Police and crime commissioners could cost more than £130 million to set up and run in the first year, figures showed today.
Holders of the controversial new posts will also be the focus of a dramatic shift in power from Whitehall in a move that will usher in a new era of policing, Home Secretary Theresa May said.
But shadow home secretary Ed Balls warned the move stood in the face of a 150-year tradition of keeping politics out of policing and would come only as a result of unnecessary expense in the face of 20% cuts to police budgets.
Police authorities, which will be scrapped under the plans, said it was the "wrong policy at the wrong time".
But Mrs May insisted the most radical reforms to policing in more than 50 years would "give people value for money".
Asked about the lack of the Home Secretary's power to intervene if a commissioner or force was failing, Mrs May said it was time for change and the locally-elected commissioners would have a "mandate from the people in relation to that police force".
"The accountability will be directly to that police and crime commissioner," she said.
"This is an era where not all the decisions come from the centre.
"It isn't that Whitehall is the power that is telling everybody else what to do.
"We're having a bold, dramatic shift of power. This is a Government that believes in shifting power from the central to the local level.
"People will have the ability to remove a police and crime commissioner come election time."
But she said it was not the case that there would be no action in the four years between each election.
"If a force was completely failing, there would be questions being asked, there would be police and crime panels, I expect HMIC (Her Majesty's Inspectorate of Constabulary) would be looking at this as well.
"But I think what's important is to get away from the concept that it is always the case that it's going to be central Government that takes decisions on these things.
"That's the change.
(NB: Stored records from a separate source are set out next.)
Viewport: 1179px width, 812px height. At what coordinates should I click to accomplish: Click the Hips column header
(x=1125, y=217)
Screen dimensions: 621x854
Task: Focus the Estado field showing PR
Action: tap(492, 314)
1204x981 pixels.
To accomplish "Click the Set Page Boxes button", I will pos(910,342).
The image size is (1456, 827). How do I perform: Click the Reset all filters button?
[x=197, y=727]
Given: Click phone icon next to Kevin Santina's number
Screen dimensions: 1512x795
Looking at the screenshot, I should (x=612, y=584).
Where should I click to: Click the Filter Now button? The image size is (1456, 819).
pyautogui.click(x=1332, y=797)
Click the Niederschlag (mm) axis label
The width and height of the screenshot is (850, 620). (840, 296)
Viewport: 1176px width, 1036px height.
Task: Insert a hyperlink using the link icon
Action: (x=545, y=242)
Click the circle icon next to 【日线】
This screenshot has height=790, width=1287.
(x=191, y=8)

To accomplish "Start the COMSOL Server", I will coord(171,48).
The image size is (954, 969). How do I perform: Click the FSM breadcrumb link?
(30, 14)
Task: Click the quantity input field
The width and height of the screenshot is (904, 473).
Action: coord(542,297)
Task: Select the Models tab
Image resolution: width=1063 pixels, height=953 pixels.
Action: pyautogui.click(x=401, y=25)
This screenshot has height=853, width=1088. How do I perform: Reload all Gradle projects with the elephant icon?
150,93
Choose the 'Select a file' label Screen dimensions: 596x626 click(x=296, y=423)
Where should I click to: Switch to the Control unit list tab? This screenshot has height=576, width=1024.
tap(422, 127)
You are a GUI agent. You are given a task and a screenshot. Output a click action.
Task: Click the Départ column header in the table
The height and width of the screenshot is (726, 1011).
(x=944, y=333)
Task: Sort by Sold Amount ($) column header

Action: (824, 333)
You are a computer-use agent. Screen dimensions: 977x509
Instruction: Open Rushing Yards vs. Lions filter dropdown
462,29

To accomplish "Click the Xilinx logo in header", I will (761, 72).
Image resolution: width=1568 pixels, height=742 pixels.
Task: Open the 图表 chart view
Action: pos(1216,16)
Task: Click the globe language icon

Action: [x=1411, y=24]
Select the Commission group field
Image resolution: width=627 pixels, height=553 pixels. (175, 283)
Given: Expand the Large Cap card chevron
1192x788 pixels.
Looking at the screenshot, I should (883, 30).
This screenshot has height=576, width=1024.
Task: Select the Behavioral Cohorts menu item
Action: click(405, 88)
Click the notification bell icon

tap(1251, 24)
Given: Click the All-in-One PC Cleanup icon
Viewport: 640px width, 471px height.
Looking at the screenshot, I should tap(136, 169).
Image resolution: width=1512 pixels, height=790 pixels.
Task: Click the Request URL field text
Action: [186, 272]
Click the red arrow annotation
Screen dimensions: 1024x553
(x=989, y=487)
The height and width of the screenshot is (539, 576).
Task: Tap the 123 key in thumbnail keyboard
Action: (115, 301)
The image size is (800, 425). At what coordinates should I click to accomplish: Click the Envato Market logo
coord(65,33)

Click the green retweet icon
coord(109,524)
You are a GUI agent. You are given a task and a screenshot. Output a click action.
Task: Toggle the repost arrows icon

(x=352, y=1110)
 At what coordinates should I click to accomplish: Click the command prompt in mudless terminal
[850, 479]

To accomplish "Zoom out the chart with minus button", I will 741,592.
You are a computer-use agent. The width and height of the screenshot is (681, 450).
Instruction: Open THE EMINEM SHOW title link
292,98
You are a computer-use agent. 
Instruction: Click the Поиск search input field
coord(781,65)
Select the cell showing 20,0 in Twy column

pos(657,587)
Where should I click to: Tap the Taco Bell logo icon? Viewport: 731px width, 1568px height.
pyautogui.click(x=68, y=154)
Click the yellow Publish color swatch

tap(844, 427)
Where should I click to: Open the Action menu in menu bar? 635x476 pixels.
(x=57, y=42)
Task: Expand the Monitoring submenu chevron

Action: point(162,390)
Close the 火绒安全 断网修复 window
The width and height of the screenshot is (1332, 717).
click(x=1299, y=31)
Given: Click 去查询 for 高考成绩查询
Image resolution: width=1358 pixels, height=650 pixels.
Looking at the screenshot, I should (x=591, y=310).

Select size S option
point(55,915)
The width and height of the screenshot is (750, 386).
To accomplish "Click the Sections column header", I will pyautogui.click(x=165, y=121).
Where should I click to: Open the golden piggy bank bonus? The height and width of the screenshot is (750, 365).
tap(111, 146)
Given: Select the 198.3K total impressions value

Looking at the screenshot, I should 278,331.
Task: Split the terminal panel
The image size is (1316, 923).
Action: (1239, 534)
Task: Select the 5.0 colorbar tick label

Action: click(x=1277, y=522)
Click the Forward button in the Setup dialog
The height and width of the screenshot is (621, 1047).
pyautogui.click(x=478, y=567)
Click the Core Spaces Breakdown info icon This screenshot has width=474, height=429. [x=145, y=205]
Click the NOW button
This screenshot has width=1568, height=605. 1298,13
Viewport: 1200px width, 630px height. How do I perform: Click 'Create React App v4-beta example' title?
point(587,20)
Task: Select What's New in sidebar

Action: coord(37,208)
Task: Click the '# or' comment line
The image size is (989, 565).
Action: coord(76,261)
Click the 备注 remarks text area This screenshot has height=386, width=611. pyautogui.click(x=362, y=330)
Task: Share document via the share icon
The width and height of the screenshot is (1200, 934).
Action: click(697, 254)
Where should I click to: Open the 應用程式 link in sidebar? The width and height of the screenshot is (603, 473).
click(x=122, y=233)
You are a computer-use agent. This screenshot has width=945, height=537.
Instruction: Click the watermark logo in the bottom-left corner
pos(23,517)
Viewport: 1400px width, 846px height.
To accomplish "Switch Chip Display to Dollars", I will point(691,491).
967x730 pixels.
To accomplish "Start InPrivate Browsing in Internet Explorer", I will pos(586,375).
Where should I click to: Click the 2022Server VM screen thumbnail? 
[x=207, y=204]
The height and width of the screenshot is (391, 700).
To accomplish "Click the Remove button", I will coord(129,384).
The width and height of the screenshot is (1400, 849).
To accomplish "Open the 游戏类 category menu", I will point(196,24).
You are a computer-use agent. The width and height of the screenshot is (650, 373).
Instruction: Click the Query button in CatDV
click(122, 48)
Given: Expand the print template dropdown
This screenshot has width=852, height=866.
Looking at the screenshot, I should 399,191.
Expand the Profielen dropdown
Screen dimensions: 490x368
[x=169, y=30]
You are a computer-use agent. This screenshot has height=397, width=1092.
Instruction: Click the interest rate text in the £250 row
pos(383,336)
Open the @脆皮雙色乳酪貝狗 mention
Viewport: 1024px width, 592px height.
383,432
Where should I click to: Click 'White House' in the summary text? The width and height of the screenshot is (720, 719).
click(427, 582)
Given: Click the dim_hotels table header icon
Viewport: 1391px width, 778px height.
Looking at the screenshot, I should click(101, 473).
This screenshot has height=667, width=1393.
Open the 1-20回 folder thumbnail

There is a complete shift in power and thinking."
The Home Secretary will have no powers to sack a commissioner - or a chief constable - under the proposals.
But she could intervene "if the police and crime commissioner was preparing to set a budget that was less than necessary to maintain appropriate policing in the area", Mrs May said.
The Home Secretary will also have the power to ensure "proper collaboration" on national policing issues.
Mrs May added the new system "will cost no more than police authorities".
But the elections, to be held every four years from May 2012, will cost £50 million and there will also be a one-off transition cost of £5 million, an impact assessment released by the Home Office showed.
Mrs May said: "I do think it will give people value for money.
"I think this is a very important step which is going to ensure that policing responds to local needs.
"I think that direct accountability for a police and crime commissioner will be a very important step-change."
Each of the new roles could attract pay and benefits of about £122,000, the impact assessment showed, but the exact amount will be set following consultation with the senior salaries review body.
Mrs May said the Government was not setting a level for the minimum turnout needed to ensure those elected had a mandate.
"My strong belief is that there's a lot of people out there who think it's absolutely right to have the ability to elect somebody who is going to have responsibility for policing in their area," she said.
Policing and Criminal Justice Minister Nick Herbert said it should be up to the public to decide who they want to stand for the new roles.
But serving officers, staff at the Serious Organised Crime Agency, the Independent Police Complaints Commission, the National Policing Improvement Agency and councils - excluding teachers - will all be banned from standing.
Commissioners will be suspended if charged with an offence carrying a maximum sentence of two years or more and disqualified from standing if convicted and sentenced to three months or longer - even if that sentence is suspended.
And the commissioners will not be able to serve more than two terms, each of four years.
Mr Herbert added the Government was also carefully considering MPs' suggestions that there should be a four-year cooling-off period for former senior officers before they can take up the posts in their force area to avoid any conflicts of interest.